### AUFGABE
Beantworte die folgenden Fragen zum Text über Sensualismus und Materialismus:
(a) Womit vergleicht der Text die Empfindung im inneren Leben des Menschen?
(b) Woraus leitet der Sensualist laut Text das ganze Bewusstsein ab?
(c) Welcher Standpunkt ist laut Text in der inkonsequenten Praxis der häufigste, aber kein philosophischer?

Wie in der äusseren Natur der Stoff oder die Materie, so verhält sich im inneren Leben des Menschen die Empfindung. Wenn man glaubt, dass Bewusstsein ohne Empfindung sein könne, so liegt dabei eine feine Täuschung zu Grunde. Man kann ein sehr lebhaftes Bewusstsein haben, das sich mit den höchsten und wichtigsten Dingen beschäftigt und dabei nur Empfindungen von verschwindender sinnlicher Stärke. Immer aber sind Empfindungen vorhanden, aus deren Verhältniss und Harmonie oder Disharmonie sich Inhalt und Bedeutung des Bewusstseins aufbaut, wie der Dom aus dem rohen Stein, die inhaltvolle Zeichnung aus feinen materiellen Linien oder die Blume aus dem organischen Stoff. – Wie nun der Materialist, in die äussere Natur blickend, die Formen der Dinge aus ihren Stoffen ableitet und diese zur Grundlage seiner Weltanschauungen macht, so leitet der Sensualist das ganze Bewusstsein aus den Empfindungen ab.

Sensualismus und Materialismus betonen also im Grunde beide den Stoff im Gegensatz zur Form; es fragt sich nun, wie sie sich unter sich auseinandersetzen.

Offenbar nicht blos durch einen Vertrag, nach dem man ohne weiteres im inneren Leben Sensualist, im äusseren Materialist sein könnte. Dieser Standpunkt ist zwar in der inconsequenten Praxis der häufigste, aber er ist kein philosophischer.

### MATERIAL
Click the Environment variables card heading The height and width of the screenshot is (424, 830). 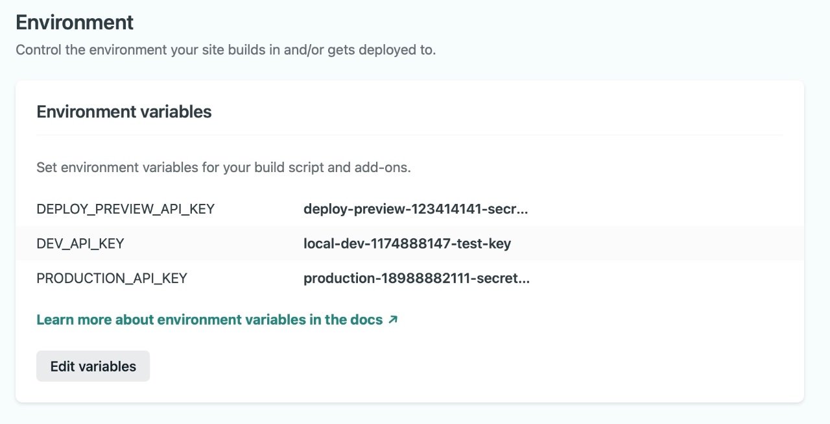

### LÖSUNG
(a) Mit dem Stoff oder der Materie in der äußeren Natur.
(b) Aus den Empfindungen.
(c) Der Standpunkt, nach dem man ohne Weiteres im inneren Leben Sensualist und im äußeren Materialist sein könnte.